▶ **DIRECTIONS**: Only the lines from the one containing "This screenshot has height=238, width=329." to the end of the data are wanted; print them exactly as they appear.

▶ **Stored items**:
· · · ·

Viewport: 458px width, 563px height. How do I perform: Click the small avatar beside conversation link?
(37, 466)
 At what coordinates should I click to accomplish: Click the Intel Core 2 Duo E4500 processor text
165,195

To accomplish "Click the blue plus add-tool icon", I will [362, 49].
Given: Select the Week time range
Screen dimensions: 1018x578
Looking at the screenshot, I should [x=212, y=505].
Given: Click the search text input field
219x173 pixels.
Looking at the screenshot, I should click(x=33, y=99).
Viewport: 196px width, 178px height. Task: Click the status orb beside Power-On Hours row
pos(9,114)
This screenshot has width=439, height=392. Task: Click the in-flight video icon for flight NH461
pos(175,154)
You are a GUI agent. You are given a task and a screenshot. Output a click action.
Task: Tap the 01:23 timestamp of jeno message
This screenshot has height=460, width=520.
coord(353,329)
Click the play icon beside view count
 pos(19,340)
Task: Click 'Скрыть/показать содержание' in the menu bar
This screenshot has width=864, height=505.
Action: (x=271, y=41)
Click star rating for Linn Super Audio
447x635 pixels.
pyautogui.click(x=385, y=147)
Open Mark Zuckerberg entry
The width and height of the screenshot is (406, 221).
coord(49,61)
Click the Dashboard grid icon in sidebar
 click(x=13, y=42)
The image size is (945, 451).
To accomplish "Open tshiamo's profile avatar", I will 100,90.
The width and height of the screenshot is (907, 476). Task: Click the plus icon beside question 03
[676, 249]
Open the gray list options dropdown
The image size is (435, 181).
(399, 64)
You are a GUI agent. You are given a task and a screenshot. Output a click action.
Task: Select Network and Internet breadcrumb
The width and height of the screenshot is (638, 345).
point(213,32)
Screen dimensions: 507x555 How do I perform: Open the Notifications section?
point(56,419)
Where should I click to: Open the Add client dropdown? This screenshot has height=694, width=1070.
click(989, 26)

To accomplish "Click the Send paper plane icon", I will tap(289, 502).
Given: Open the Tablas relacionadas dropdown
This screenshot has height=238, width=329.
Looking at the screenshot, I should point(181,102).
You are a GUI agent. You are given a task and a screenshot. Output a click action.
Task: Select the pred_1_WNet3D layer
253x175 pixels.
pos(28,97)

· · · ·

▶ **SOLUTION BELOW**:
This screenshot has height=238, width=329.
Looking at the screenshot, I should point(181,102).
You are a GUI agent. You are given a task and a screenshot. Output a click action.
Task: Select the pred_1_WNet3D layer
253x175 pixels.
pos(28,97)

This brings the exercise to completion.